I was quite busy in last week and I still will be busy in coming weeks. Because of this I missed few things in news and Internet – one of such things, which I think is very important, is fall of Blue Security, Internet company from Israel. I was pointed to this story by my friend Viciu.
So what's the case with Blue Security. Blue Security was company established in Israel, and was delivering services called Blue Frog to protect peoples against spammers. This service was a way for the users to report spam to Blue Frog, which was analyzed by BF employees and then some action were taken. User was able to send automated request to spammer web site to be removed from address list. BF also was claiming fraud spam to proper agencies and was preparing automated scripts to sent user's requests. Detailed description of Blue Frog mechanisms can be found in Enabling the Complaint Department article. Was Blue Frog's service effective? I think that it was very effective, it bothered spammers enough to start them to take actions against Blue Frog. As time showed these actions were so serious that it forces Blue Frog to stop their operation on 17’Th May.
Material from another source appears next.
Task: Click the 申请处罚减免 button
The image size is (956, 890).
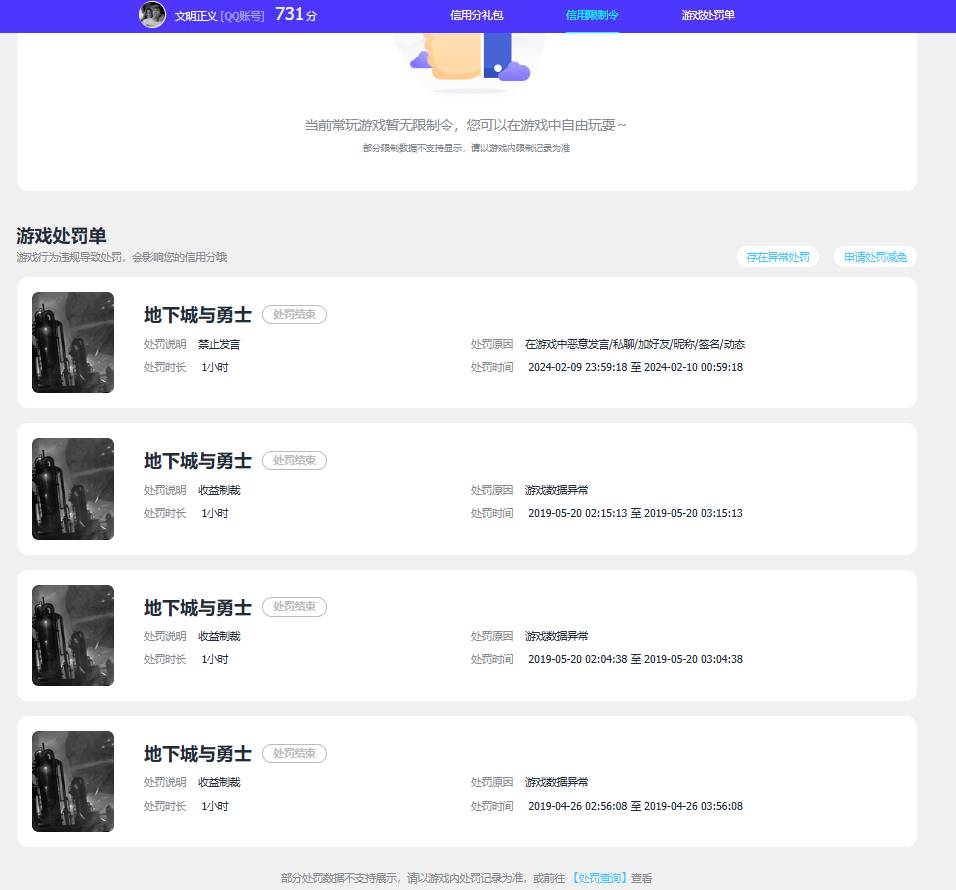Action: click(x=875, y=257)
What was nature of these actions? First of all in the beginning of May, BF users started to receive e-mails stating that BF database was stolen. This was fake message and spammer was using in fact his own database to sent these e-mails.
Because it wasn't effective spammers take serious action – they used somebody who worked for large Internet operator to cut off completely from the Internet BF's web site.
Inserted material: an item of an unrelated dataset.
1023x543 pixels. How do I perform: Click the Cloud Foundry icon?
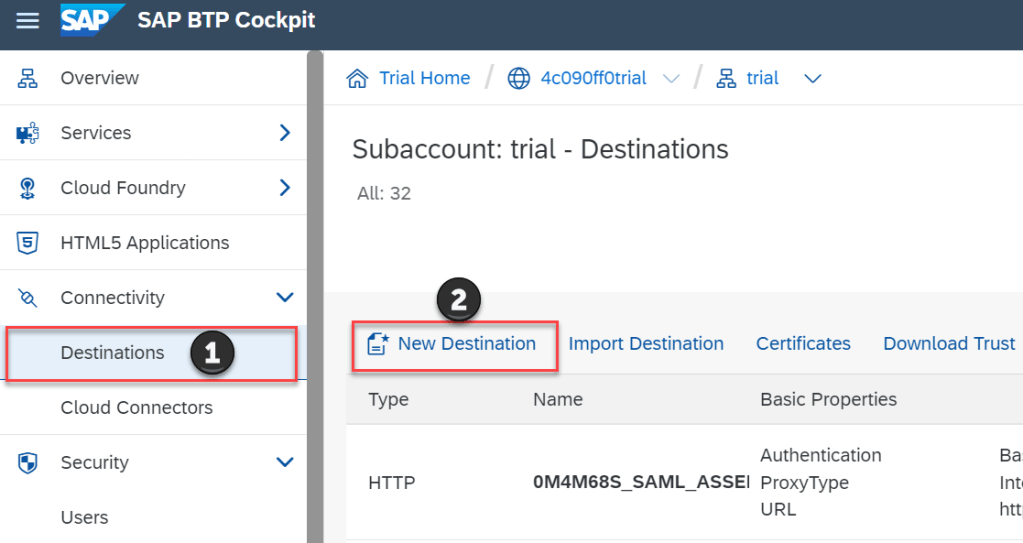click(28, 188)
After bringing BF operations back on-line, DDoS attack was started using DNS amplification technique, which stopped BF operations, and finally forced BF to stop their operation at all.
Why fall of Blue Frog should bother ordinary people using Internet? Why it is different than other attacks against web sites? In this case single (or maybe not?) person was able to take off from the network whole site by disrupting routing in the main Internet node. So Internet is not immune for disrupting single node as it was designed. And it doesn't have to be terrorist attack, or nuclear strike to break it. It can be done by single individual who has enough money and has enough determination to do this. Should this scary us, should this be considered as a threat to Internet. Are spammers still just annoying? Or are they a little more, powerful and organized force which may break operation in Internet if they want to. They have money, they have time and resources – in many countries they are not punished for their operations, and they are determined to keep ideas like Blue Frog closed deep in wardrobe. They are working in virtual environment (I hate word virtual when it comes to Internet), they have connections with other people, and as Blue Frog's case showed – they know how to use it to strike.
This showed that nature of Internet threat changed, and Internet can't be considered as reliable as it was (was it?) before. This story started discussions on web forums and news about this issue. Should be afraid of such scams that are powerful enough to do such things? Should they be considered as a real threat? Who else can do something like this? I think that some answers have to be developed to protect network community from such in future. If you are interested in more details on Blue Security fall, this store coverage may be found on Security Focus.